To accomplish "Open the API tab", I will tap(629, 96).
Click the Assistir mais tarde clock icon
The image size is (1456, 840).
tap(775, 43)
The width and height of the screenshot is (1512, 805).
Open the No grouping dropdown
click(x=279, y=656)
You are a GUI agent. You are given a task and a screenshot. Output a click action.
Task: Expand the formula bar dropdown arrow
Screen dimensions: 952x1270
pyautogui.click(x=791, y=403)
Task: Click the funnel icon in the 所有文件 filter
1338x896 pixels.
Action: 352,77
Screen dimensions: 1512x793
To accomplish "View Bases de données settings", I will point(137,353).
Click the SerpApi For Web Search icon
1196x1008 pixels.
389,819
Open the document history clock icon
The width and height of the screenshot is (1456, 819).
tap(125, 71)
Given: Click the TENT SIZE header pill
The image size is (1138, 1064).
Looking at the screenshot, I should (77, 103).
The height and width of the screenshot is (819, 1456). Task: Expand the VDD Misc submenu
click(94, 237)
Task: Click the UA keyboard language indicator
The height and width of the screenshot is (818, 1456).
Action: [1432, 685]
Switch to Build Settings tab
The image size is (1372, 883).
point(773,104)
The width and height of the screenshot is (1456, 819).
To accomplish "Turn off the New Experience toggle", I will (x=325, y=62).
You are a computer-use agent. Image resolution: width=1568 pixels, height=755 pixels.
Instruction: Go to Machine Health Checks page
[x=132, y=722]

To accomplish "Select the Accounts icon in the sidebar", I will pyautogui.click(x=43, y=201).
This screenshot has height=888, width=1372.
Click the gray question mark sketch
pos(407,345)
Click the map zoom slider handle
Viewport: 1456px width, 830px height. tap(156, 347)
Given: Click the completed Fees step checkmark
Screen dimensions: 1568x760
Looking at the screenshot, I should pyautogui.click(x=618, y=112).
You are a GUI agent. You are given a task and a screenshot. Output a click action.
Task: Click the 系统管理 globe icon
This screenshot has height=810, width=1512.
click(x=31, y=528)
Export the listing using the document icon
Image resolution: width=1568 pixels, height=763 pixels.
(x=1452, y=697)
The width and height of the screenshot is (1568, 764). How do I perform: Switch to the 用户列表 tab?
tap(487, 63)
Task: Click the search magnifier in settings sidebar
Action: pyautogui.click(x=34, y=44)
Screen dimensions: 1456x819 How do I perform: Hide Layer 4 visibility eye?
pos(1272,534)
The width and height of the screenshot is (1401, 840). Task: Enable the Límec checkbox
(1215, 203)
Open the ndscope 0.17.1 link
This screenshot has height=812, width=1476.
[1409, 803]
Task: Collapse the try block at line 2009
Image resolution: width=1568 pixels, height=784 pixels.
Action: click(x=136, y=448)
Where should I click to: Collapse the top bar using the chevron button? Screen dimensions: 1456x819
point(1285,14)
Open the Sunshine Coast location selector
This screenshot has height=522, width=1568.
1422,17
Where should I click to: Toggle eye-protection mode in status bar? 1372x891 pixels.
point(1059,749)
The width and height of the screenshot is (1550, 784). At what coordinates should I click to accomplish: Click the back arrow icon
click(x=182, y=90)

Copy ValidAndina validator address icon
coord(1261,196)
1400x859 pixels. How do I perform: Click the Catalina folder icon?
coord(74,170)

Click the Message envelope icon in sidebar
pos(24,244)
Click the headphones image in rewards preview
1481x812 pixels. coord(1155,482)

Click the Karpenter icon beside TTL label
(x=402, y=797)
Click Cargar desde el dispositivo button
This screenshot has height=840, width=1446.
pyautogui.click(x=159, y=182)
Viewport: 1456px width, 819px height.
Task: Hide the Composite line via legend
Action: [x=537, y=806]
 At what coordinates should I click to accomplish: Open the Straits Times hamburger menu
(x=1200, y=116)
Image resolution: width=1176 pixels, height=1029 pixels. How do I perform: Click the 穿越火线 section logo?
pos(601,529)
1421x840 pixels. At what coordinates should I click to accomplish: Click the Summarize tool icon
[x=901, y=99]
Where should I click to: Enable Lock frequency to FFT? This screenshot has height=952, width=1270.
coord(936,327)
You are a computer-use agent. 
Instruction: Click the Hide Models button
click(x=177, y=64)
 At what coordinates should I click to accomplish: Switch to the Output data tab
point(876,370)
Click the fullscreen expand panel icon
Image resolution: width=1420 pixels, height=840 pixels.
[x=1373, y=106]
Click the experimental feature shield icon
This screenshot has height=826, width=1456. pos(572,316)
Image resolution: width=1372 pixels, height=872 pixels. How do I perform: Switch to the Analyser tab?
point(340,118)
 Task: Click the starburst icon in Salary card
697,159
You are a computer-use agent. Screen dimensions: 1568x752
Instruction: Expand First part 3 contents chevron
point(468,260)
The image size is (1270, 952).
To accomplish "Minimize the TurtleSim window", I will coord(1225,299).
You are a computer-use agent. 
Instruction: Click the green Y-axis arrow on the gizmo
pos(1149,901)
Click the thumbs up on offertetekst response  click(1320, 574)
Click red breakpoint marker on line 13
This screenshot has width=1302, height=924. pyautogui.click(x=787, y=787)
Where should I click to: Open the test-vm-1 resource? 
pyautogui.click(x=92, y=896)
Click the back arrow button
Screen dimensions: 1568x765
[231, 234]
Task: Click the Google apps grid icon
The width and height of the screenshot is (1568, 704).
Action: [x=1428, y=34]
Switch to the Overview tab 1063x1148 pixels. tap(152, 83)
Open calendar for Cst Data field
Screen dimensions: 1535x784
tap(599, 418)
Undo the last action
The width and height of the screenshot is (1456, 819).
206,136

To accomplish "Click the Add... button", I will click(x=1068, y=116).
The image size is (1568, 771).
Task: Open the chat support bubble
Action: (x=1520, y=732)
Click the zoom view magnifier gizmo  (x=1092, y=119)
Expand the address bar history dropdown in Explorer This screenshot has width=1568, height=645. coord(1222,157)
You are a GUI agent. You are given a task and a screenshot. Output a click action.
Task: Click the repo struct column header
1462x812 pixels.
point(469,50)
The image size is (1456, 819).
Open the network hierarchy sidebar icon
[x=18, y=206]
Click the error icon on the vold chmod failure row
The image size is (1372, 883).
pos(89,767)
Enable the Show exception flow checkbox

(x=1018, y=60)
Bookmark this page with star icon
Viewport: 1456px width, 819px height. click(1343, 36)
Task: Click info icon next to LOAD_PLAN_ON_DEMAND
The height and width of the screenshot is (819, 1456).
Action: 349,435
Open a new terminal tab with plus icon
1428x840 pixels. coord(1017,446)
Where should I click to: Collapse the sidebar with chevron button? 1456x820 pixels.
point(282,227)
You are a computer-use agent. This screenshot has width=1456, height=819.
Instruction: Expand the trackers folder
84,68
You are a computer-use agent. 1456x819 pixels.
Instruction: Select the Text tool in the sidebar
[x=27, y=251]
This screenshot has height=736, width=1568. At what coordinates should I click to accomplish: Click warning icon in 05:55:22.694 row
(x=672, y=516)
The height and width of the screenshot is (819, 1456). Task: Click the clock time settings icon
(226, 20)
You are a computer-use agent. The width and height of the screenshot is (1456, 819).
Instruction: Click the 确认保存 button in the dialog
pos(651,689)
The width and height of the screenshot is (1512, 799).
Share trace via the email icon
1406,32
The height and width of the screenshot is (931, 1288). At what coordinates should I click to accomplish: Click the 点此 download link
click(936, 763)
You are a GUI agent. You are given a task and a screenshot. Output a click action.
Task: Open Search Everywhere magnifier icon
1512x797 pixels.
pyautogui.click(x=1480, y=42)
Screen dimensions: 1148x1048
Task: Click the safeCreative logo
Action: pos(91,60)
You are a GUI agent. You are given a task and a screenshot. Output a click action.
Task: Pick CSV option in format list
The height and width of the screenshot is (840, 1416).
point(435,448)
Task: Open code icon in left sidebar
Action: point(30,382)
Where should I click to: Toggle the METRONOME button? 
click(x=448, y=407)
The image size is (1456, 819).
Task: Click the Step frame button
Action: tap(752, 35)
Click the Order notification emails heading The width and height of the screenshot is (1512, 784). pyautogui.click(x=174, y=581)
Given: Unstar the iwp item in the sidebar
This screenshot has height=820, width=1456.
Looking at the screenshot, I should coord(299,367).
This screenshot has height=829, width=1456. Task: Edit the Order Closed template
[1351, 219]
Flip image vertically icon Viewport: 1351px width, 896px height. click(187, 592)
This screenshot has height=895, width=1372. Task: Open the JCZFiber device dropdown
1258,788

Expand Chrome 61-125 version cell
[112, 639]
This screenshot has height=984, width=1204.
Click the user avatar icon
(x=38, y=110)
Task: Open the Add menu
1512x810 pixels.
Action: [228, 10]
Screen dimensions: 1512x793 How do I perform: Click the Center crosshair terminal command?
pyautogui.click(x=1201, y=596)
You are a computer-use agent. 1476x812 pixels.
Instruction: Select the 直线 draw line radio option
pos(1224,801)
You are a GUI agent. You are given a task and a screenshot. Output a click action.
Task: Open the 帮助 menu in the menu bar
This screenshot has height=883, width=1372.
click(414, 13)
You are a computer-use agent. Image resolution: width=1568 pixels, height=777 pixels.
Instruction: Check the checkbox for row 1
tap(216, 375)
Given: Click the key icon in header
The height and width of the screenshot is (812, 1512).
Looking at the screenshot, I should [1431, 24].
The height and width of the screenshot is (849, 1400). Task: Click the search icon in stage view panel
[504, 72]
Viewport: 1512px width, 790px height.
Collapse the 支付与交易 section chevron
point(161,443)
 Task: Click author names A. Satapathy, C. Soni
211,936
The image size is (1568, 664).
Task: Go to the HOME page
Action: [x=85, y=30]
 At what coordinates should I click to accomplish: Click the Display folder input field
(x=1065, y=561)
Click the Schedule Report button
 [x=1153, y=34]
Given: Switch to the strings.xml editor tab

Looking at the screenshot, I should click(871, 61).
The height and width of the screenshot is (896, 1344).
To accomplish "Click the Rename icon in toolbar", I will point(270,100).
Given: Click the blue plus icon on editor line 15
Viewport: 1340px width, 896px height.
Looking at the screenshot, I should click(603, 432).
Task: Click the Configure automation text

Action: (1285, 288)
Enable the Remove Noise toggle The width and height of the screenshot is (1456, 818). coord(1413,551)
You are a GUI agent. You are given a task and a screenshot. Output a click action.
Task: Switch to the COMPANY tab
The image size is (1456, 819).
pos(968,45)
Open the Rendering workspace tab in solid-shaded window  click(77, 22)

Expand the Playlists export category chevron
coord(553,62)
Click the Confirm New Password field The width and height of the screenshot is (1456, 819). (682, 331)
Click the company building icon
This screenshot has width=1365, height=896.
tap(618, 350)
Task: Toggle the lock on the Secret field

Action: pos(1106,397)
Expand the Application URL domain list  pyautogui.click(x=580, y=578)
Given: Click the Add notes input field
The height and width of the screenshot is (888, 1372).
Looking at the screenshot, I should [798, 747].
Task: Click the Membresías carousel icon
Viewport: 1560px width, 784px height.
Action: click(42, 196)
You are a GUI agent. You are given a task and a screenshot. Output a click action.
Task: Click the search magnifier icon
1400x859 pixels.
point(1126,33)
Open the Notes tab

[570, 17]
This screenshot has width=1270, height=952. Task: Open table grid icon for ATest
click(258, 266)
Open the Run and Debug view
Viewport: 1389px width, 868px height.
+---+
Work instruction: Which lines of the records above hold the word "history"? Copy each one out.

Response for this exercise:
Open the document history clock icon
Expand the address bar history dropdown in Explorer This screenshot has width=1568, height=645. coord(1222,157)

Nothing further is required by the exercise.